Soal singkat
Dalam tulisan tentang Keke dan Nico Rosberg, tahun berapa Keke Rosberg meraih gelar juara dunia Formula 1?

So Sweet Keke dan Nico

Oleh: AZRUL ANANDA

eQuator.co.id – Saya tidak pernah menyangka Keke Rosberg seorang ayah yang luar biasa. Itu terlihat pada satu momen monumental. Ketika anaknya, Nico Rosberg, jadi juara dunia Formula 1 2016.

Keke Rosberg dan Nico Rosberg. Ayah dan anak juara dunia Formula 1. Keke –nama aslinya Keijo Erik Rosberg– meraih gelar balap paling bergengsi itu pada 1982, sedangkan Nico merebutnya Minggu lalu (27/11) di Abu Dhabi.

Ini merupakan pasangan ayah-anak kedua yang menjadi juara dunia. Setelah Graham Hill dan Damon Hill.

Persamaannya, ada selisih 34 tahun antara gelar Graham dan Keke dengan Damon dan Nico. Bedanya, Graham Hill sudah lama meninggal ketika Damon menjadi world champion pada 1996.

Keke, yang kini berusia 67 tahun, bercanda ketika disinggung soal itu. Dia bilang, Graham memang tidak bisa menyaksikan Damon menjadi juara. Tapi, dia sendiri juga mungkin tidak bisa menunggu lebih lama lagi…

Wkwkwkwk???

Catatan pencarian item
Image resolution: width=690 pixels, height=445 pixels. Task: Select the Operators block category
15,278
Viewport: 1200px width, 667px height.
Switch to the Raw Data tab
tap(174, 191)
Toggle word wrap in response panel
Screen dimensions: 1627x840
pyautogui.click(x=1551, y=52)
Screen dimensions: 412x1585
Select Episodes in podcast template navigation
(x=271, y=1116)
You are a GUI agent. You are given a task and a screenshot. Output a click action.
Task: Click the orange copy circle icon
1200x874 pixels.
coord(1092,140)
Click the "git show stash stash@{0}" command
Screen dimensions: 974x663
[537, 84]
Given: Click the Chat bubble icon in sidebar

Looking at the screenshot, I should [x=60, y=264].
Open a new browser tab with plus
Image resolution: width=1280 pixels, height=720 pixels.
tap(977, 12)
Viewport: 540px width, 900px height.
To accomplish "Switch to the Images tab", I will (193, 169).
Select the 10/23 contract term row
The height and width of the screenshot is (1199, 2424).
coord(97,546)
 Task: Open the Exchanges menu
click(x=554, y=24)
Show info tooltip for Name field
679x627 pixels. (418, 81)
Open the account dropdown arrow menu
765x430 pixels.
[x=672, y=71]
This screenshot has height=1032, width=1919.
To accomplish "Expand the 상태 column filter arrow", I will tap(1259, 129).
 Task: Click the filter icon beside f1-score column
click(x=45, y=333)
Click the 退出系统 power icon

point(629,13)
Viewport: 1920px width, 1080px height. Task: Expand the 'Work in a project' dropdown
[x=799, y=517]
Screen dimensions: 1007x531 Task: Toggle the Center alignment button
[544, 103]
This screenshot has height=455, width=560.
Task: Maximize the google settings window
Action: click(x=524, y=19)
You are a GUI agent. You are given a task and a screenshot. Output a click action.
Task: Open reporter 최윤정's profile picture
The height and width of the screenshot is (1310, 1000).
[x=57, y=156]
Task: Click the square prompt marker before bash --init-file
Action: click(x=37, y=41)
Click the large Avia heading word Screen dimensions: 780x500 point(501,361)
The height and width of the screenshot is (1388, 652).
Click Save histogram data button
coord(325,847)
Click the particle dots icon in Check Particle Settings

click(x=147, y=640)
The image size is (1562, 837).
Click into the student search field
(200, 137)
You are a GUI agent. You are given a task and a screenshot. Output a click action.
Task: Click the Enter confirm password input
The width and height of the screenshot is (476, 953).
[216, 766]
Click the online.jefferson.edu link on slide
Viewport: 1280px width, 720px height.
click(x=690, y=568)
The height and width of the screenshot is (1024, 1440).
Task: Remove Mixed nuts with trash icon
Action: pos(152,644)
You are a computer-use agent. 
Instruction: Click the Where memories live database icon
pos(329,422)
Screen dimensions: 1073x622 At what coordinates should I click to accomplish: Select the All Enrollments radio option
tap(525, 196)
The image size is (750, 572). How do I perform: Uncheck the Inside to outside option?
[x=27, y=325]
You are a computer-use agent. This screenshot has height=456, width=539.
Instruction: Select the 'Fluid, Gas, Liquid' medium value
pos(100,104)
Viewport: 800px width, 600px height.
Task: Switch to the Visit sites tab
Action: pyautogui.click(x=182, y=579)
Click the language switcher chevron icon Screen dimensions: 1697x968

Jawaban latihan
Tahun 1982.